I guess I wondered what I would learn along the way. Well, here’s something I’ve picked up. Life intervenes. That was inevitable and I knew that starting out. I did wonder how I would handle life’s interventions when they did come up.

So far, I’ve managed to keep writing daily posts through my daughter’s visit with all of the delicious deviations and distractions, all the machinations and legal/financial back and forth and endless phone calls involved in buying a house, going through a stop-start immigration process, which is still stopping and starting. All that is on top of just daily living.

So today I felt myself vacillating. I was going to sign off on this post with two sentences and excuse myself. But then I realized that this stage is as much a learning stage as any other. I need to remind myself about self-care.

There have been minor but time-consuming medical procedures to contend with on top of all the aforementioned issues. I am exhausted. A temporary casualty of my “busy-ness” has been my faithfulness to my 3X weekly women’s writing group. I miss it and the consistency of carving out those two hours three days a week to get grounded and just write.

If a friend of mine was going through what I have been going through, what would I tell her? “Honey, it will be just fine.” “It is a marathon, not a sprint.” That is generally a good perspective to keep in mind whether chasing a degree, a house-building project, child-rearing, or writing a book.

The world will not fall apart if you don’t publish every single day for 365 days. No one will punish me. I am good enough at doing that myself.

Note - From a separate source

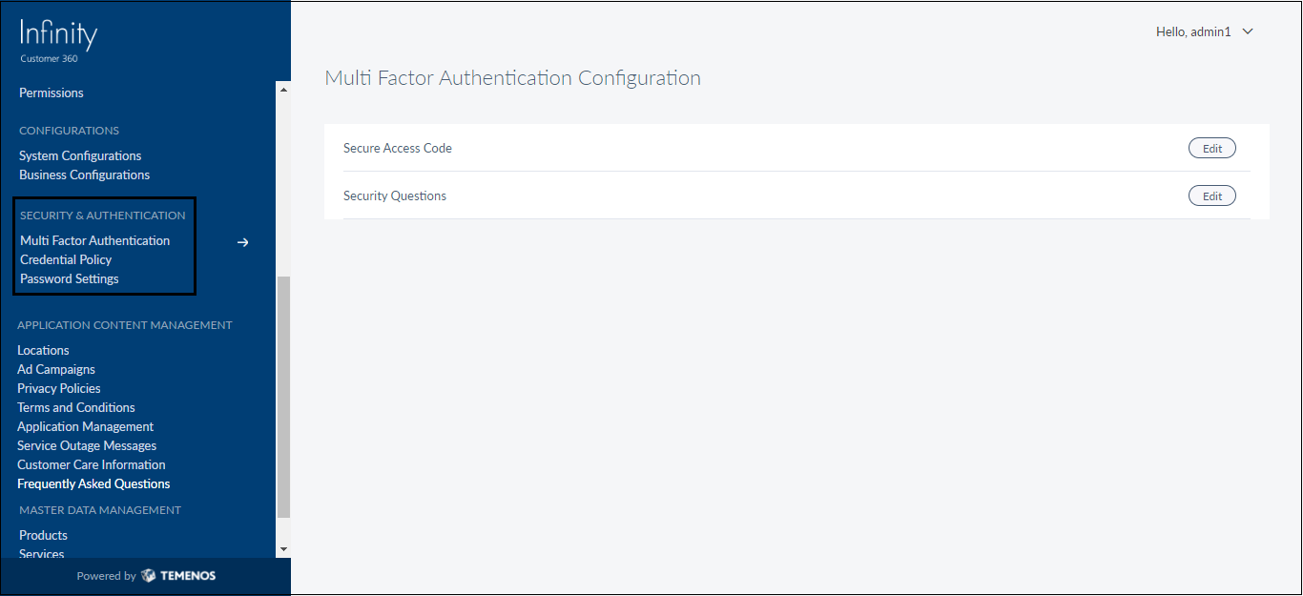Image resolution: width=1303 pixels, height=596 pixels.
Task: Navigate to Locations
Action: point(43,351)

I once did a 60-day yoga challenge. That meant showing up consistently for a one-hour yoga class every single day for two months. Boy, there were days I didn’t want to go. So I did workarounds. My favorite workaround was yoga nidra. I felt like. a naughty child because this yoga “practice” essentially means lying flat on your back and breathing deliberately and deeply for an hour. Heck, I could have done that in my sleep. In fact, a couple of times, I think I did.

The point is, I have created for myself something of a false idol with my goal of daily publishing something I’ve written. It is a worthy goal and I have no plan to shirk it. I just don’t feel the need to twist myself into knots whether or if I do or not. Heaven knows it might be a welcome relief for readers!

A technical glitch had me miss a day in my publishing continuity this week. I did not read about this grievous oversight on the front page of The New York Times. Oddly.

So I am off to bed. Clear conscience. Happy to have gathered this assembly of words together and to push them out into the world come what may. We, women, are notorious for putting all sorts of absurd and unrealistic expectations on ourselves.

More and more I prefer the route of self-care when life warrants as it often does. That goes for me and anyone else out there who occasionally struggles with the weight of life’s load.

Get yourself into a comfortable position. Put that extraneous clutter out of your head for a while. Breathe deeply. Relax. You can thank me later. You’re welcome.